Man from Mundania
- First edition
- Author: Piers Anthony
- Cover artist: Darrell K. Sweet
- Language: English
- Genre: Fantasy
- Publisher: Avon Books
- Publication date: October 1989
- Publication place: United States
- Media type: Print (Paperback)
- Pages: 329 (paperback 1st printing)
- ISBN: 0-380-75289-1
- OCLC: 20361013
- Preceded by: Heaven Cent
- Followed by: Isle of View

= Man from Mundania =

1989 novel by Piers Anthony

Man from Mundania is a fantasy novel by American writer Piers Anthony. The twelfth book of the Xanth series, it concludes the trilogy of Vale of the Vole and Heaven Cent.

==Plot introduction==
The protagonist of Man from Mundania is seventeen-year-old Princess Ivy, daughter of King Dor and Queen Irene, older sister to Prince Dolph. Due to her ancestor Bink's deal in the second Xanth novel, The Source of Magic, Ivy has a magician-caliber magical talent of being able to selectively enhance the world around her to match her expectations. The story begins when Ivy decides to use the Heaven Cent, located by Dolph in the previous book Heaven Cent, to find the Good Magician Humfrey, who had been missing since Vale of the Vole.

==Plot summary==

Princess Ivy sets off with her younger brother's co-fiancees Nada Naga and Electra to retrieve the magic mirror that had been stolen by the evil machine Com-Pewter, in preparation for her quest to find Good Magician Humfrey. After besting Com-Pewter in a battle of wits, Ivy uses the charged-up Heaven Cent to transport her to Humfrey's location.

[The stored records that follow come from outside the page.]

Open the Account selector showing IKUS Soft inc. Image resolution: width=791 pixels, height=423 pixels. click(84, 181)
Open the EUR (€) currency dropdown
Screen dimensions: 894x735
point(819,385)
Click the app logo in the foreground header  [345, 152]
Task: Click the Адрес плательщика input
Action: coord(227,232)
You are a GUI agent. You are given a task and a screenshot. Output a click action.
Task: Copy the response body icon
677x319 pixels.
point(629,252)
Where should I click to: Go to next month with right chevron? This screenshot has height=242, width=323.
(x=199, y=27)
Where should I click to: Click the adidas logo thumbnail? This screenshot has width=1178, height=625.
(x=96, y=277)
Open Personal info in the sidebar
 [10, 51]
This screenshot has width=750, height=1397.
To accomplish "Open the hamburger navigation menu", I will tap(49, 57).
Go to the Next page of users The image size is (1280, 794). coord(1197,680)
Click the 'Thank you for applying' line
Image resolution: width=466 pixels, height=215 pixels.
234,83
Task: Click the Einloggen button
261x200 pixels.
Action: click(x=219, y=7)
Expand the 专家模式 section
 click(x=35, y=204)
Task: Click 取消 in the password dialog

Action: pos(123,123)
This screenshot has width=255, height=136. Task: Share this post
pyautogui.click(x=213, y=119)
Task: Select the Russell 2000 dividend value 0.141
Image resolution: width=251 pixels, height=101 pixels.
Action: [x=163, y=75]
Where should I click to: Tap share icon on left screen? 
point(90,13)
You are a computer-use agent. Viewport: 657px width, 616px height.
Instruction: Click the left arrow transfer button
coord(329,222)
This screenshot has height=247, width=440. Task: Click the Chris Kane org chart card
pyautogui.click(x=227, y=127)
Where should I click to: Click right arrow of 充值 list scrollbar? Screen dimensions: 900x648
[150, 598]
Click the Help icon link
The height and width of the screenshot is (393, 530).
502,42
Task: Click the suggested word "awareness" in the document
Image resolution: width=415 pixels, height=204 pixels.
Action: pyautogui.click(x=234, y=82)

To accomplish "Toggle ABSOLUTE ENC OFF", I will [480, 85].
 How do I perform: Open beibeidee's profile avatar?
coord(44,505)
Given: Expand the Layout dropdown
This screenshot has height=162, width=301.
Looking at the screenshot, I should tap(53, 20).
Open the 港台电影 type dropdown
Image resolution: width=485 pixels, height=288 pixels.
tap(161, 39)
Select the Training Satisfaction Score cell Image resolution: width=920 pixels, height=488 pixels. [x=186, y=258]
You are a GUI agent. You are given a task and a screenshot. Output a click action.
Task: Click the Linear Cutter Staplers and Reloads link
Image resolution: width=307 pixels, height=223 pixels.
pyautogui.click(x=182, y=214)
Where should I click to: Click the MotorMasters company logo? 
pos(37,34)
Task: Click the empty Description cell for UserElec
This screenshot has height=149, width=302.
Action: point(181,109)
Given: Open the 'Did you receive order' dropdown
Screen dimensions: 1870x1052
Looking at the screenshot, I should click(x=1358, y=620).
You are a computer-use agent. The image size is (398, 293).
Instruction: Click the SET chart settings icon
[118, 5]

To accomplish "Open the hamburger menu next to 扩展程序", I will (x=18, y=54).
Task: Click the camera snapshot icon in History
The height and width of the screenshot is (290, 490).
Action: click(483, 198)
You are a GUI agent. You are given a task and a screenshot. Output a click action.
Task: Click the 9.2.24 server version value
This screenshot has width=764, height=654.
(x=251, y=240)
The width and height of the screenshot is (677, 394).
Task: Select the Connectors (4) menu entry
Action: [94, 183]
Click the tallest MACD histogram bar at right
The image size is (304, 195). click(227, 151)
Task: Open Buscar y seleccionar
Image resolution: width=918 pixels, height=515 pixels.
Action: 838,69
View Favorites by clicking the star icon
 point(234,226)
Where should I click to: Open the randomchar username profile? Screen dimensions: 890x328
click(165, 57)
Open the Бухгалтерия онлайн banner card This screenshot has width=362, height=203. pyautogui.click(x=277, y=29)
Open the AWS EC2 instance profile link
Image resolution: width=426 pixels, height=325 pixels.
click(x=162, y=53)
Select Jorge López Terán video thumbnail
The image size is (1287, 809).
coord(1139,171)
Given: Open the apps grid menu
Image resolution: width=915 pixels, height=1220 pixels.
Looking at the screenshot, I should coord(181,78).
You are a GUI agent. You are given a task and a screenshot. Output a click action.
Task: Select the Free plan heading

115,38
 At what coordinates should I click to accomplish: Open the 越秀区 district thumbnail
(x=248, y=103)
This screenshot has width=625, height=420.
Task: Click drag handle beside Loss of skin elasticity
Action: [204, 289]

Meanwhile, in Mundania, an average college boy named Grey Murphy runs a computer program that claims that it will help him meet women. Sure enough, after installing the "Worm" program, Grey meets a series of appropriately named girls who move into the neighboring apartment, starting with Agenda and moving on through Dyslexia and Euphoria. When Ivy arrives, disorientated to find herself in Mundania, Grey starts to fall for her despite her claims that she is a princess from a fantasy world called Xanth.

When Ivy wants to go home, Grey agrees to go with her, even though he doesn't believe that Xanth exists. Even when they've entered Xanth, Grey finds a scientific basis for the fantastical things he sees. His feelings for Ivy grow stronger, although Ivy knows that her regal parents won't allow her to marry a non-magician. The two of them take a trip through the Hypnogourd, where bad dreams are manufactured. After exiting the gourd, Grey, still skeptical of Xanth's magic, turns the Maenads' wine spring into water. Nada realizes his talent: magic nullification - which is a magician-caliber talent. It emerges that Grey is the son of Evil Magician Murphy and Vadne, both banished from Xanth in the book Castle Roogna, although they had never revealed their origins to him.